Repenser la lutte contre le chômage de longue durée, à l’échelle locale. Tel est l’objectif de l’expérimentation Territoires zéro chômeur de longue durée. Lancée en 2016 dans 10 territoires pendant cinq ans, l’initiative avait été renouvelée en 2021, pour être testée dans 50 nouvelles zones urbaines ou rurales. Soutenu depuis son lancement par la CFTC, ce projet s’adresse aux personnes sans activité depuis au moins un an, que tous les autres procédés d’insertion n’ont pas réussi à reclasser. Concrètement, elles sont embauchées en CDI et au smic dans des entreprises dites « à but d’emploi » (EBE), dont la création et le fonctionnement opérationnel sont pris en charge par le dispositif. Celui-ci est notamment financé par le RSA que touchent ces personnes, qui est réorienté pour payer une partie de leurs salaires.

Un dispositif menacé

Si l’initiative revendique à ce jour la création de 2.200 emplois sur 58 territoires homologués, elle est fragilisée par la baisse des budgets qui lui sont alloués. Le ministère du travail a annoncé début août une diminution de 7 % du niveau de prise en charge des emplois créés dans le cadre de l’expérimentation, qui passera de 102 % à 95 % du SMIC brut à compter du 1er octobre et ce, jusqu’au 30 juin 2024. Cette réduction équivaut à une baisse de 122 euros, pour un temps plein mensuel. Pour pérenniser le dispositif, la CFTC avait pourtant rappelé que son implantation nécessitait de la prudence et de la rigueur : changer les règles du jeu en cours d’expérimentation risque en effet de dénaturer les résultats et les enseignements qu’on peut en retirer. Selon l’association Territoires zéro chômeur de longue durée – qui chapeaute le projet – ce rabotage budgétaire devrait confronter un grand nombre d’EBE à des insuffisances financières. Ces entreprises – dont le seul impératif est de proposer des biens et services qui n’entrent pas en concurrence avec d’autres professionnels déjà implantés à proximité – ne pourront en effet plus couvrir les salaires d’une partie des personnes qu’elles avaient déjà embauchées.

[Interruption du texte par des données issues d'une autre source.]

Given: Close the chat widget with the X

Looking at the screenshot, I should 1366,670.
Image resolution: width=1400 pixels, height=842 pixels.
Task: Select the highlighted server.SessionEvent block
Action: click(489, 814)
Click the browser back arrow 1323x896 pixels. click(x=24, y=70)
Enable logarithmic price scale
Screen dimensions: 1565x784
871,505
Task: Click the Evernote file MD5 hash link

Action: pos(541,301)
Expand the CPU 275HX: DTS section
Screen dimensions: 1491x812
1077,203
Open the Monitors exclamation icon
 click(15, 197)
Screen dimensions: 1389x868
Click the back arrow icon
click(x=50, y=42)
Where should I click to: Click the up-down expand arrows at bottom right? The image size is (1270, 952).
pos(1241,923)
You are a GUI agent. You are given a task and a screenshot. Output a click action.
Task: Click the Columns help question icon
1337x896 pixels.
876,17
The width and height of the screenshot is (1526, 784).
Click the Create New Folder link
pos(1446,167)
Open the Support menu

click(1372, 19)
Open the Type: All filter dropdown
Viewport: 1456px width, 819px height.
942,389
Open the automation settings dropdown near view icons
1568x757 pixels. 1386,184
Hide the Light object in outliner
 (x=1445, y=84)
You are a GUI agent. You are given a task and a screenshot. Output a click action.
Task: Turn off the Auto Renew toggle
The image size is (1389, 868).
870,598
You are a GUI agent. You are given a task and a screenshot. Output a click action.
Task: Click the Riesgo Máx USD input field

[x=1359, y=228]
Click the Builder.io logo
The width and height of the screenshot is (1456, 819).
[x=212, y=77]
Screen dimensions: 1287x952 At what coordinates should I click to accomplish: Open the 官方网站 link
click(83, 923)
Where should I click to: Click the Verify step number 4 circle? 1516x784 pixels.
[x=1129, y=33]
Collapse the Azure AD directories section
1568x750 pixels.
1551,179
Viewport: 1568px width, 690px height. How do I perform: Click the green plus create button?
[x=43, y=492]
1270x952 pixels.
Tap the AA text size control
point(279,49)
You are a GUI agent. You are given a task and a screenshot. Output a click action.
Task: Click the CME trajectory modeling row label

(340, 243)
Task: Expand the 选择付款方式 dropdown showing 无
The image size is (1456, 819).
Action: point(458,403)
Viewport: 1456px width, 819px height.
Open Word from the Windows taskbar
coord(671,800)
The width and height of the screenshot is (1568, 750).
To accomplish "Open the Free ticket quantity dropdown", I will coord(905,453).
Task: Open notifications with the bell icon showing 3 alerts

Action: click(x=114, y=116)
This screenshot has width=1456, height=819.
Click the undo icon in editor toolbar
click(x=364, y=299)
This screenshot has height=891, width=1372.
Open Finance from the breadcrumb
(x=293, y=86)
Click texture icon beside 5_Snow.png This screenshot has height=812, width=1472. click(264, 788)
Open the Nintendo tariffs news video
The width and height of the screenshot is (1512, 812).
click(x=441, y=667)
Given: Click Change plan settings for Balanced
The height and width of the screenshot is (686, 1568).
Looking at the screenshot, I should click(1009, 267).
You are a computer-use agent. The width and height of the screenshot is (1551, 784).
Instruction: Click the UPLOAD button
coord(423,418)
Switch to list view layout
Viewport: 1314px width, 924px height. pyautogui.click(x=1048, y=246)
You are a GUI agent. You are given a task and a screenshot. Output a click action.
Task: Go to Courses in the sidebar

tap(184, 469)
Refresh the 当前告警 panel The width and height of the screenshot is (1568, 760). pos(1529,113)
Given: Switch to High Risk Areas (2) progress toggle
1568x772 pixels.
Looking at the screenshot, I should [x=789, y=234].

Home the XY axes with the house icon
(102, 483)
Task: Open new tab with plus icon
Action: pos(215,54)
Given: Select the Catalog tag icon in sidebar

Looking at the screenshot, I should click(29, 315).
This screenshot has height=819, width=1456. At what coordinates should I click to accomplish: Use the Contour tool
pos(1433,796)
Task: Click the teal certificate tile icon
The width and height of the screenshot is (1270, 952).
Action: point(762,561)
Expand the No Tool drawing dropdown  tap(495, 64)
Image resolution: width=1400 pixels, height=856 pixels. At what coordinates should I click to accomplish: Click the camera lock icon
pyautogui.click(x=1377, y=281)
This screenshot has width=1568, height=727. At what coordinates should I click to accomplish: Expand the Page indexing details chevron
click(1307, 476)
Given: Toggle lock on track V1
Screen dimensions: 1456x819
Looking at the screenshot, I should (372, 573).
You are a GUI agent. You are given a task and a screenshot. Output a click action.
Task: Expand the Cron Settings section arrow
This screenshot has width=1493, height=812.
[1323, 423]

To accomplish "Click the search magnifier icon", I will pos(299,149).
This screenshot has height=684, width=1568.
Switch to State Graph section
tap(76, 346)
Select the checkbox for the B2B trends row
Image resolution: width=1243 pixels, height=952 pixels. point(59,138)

Maraîchage, recyclage de tissus, travaux à domicile, boutiques solidaires…les EBE peuvent couvrir un large panel d’activités et ont séduit 40 nouveaux territoires, qui envisageaient d’introduire le modèle d’ici un an. La réduction des parts de financement de l’Etat dans l’entretien du dispositif risque ainsi de décourager ces villes et agglomérations de s’essayer à son implantation. Par ailleurs, le mode de financement des EBE a également changé au niveau départemental, ce qui a fragilisé le maintien et le fonctionnement du modèle. Courant 2021, un décret a en effet changé la règle de contribution des collectivités : initialement, les départements s’engageaient à « verser ce qu’ils auraient versé si les bénéficiaires des EBE étaient restés dans le dispositif général du RSA. » Désormais, les collectivités territoriales sont tenues de financer la mesure zéro chômeur à minimum 15% de celle de l’Etat, ce qui a occulté des surcoûts budgétaires et incité certains départements à sortir du dispositif.

Continuer de combattre l’exclusion durable

Le désengagement partiel de l’Etat – qui semble vouloir davantage se reposer sur les collectivités pour financer les EBE – ne favorise donc pas le bon déroulé de l’expérimentation. Cette dernière a pourtant fait ses preuves, à bien des niveaux. La CFTC soutient depuis le début l’initiative zéro chômeur car elle fait écho à ses valeurs – qui placent l’humain au cœur de toutes relations – mais aussi à son action, afin que la dignité des travailleurs soit pleinement respectée. La CFTC constate par ailleurs les progrès notables du projet, désormais porteur de certitudes en terme d’accès à la formation des salariés des EBE, de dynamiques territoriales et même de modèle économique.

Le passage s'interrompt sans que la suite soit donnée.